Vector subspaces: basis and linearly independent elements I have two questions that I am struggling with..


*

*In a space of real functions we have a subspace defined by the set $V = \langle 1,x, \cos x, \sin x \rangle$ and its subspace defined by the set $W = \{f \in V\mid f(\pi) = 0\}$
Find some basis of $W$.


*How many linearly independent sequences of two elements are there in the space $\mathbb{Z^2_3}$?


I believe I can get the answer of the second problem even though I am doubting the method to be the most efficient one.
I think I got to a number $24$ to be the result but it was more about actually figuring it out by considering all the options for the first element of the sequence (cannot be the zero vector) and then all the options for the second element (cannot be a multiple of the first one)..
But I am pretty sure there must be some solution that uses more of linear algebra.
As to the first problem I am pretty lost as I don't really know what the problem means and how should I approach it.
Thanks for your help.
 A: Like most questions in linear algebra, it boils down to solving a linear system of equations. First, note that the functions $1,x,\sin(x)$ and $\cos(x)$ are linearly independent and so form a basis for $V$. Thus, a general function in $V$ is of the form
$$ f(x) = a + bx + c \cdot \mathrm{cos}(x) + d \cdot \mathrm{sin}(x) $$
where $a,b,c,d \in \mathbb{R}$. We have $f \in W$ if and only if $f(\pi) = 0$ if and only if
$$ f \left( \pi \right) = a + b \pi -c = 0.$$
This is a linear equation for the coefficients $(a,b,c,d)$ of $f$ whose solution subspace is a three dimensional subspace $W'$ of $V' = \mathbb{R}^4$ given by
$$ W' = \mathrm{span} \{ (0,0,0,1), (1, 0, 1, 0), (0, 1, \pi, 0 \}. $$
Translating this solutions back to $W$, we see that a basis of $W$ is given by
$$ W = \mathrm{span} \{ \mathrm{sin}(x), 1 + \mathrm{cos}(x), x + \pi \cos(x) \}. $$
Verify that you understand why the functions are linearly independent (just like the vectors spanning $W'$ were) and form a basis for $W$.

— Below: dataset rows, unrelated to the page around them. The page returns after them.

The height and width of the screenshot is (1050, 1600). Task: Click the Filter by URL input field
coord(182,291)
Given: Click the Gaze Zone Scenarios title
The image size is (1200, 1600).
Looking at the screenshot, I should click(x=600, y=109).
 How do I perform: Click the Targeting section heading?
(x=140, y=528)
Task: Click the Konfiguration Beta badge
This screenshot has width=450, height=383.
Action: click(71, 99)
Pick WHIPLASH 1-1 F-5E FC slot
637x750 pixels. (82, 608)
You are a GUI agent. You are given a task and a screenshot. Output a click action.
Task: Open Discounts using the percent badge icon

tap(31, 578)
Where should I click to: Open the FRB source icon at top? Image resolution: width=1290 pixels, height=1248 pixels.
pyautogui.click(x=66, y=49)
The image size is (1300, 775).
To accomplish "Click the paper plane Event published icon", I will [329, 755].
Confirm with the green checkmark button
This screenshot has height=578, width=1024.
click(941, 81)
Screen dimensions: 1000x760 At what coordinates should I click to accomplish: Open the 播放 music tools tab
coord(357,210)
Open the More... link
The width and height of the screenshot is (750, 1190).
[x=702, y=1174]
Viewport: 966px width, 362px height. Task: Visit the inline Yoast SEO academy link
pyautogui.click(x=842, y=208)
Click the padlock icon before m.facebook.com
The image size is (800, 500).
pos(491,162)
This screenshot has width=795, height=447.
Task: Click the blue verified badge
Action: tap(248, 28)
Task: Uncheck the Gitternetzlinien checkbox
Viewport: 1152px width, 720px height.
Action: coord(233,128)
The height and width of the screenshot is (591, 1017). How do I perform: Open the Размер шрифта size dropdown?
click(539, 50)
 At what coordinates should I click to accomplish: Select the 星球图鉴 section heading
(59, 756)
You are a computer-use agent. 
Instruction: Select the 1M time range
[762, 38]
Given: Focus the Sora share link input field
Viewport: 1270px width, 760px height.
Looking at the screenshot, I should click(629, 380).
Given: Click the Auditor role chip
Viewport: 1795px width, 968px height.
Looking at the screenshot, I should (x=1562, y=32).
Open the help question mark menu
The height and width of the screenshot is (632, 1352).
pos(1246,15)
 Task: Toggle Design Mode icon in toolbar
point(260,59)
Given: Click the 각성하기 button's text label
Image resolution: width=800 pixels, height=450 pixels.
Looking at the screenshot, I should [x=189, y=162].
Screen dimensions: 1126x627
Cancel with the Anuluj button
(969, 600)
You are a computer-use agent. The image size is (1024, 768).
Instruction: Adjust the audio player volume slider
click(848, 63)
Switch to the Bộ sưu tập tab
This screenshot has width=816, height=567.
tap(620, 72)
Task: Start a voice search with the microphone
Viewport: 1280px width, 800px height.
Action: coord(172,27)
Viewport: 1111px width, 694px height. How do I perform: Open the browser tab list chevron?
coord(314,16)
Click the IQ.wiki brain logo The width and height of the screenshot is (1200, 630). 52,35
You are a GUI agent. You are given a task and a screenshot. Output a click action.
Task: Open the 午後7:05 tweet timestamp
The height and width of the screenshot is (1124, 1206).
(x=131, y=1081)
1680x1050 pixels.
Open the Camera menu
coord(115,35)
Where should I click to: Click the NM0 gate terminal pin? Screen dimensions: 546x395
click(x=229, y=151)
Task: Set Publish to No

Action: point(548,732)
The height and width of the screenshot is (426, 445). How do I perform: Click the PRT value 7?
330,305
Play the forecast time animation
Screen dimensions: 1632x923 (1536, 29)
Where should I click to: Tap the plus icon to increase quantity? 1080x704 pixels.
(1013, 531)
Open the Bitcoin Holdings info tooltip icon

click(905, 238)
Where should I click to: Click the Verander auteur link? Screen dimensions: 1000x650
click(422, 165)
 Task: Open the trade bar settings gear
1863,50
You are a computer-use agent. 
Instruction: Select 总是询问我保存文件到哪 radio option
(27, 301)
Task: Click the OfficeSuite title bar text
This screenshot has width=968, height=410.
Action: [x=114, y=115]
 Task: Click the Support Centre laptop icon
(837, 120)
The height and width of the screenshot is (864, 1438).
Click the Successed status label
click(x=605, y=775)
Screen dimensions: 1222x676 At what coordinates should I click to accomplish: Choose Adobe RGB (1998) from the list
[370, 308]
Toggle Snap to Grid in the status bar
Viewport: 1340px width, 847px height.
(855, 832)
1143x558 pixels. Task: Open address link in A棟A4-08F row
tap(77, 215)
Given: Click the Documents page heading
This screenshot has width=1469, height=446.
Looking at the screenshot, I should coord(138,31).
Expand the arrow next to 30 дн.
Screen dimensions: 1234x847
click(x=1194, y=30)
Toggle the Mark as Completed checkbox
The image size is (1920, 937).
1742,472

Regarding your second question, your method sounds good. The vector space $\mathbb{Z}_3^2$ has $3^2 = 9$ elements. Assuming we care about order, a sequence of two linearly independent elements $(v_1,v_2)$ consists of a non-zero vector $v_1 \in \mathbb{Z}_3^2$ and a second vector $v_2$ that is not a multiple by a scalar of $v_1$.
For $v_1$, we have $8$ options. Given $v_1$, there are three vectors that are linearly dependent on $v_1$ - those are $0 \cdot v_1 = 0$, $1 \cdot v_1 = v_1$ and $2 \cdot v_1$. Make sure you understand why $0, v_1$ and $2 v_1$ are necessarily distinct. Thus, we are left with $9 - 3 = 6$ options for $v_2$. Finally, we get $8 \cdot 6 = 48$ as the answer. If we don't care about order, we indeed get $24$ options.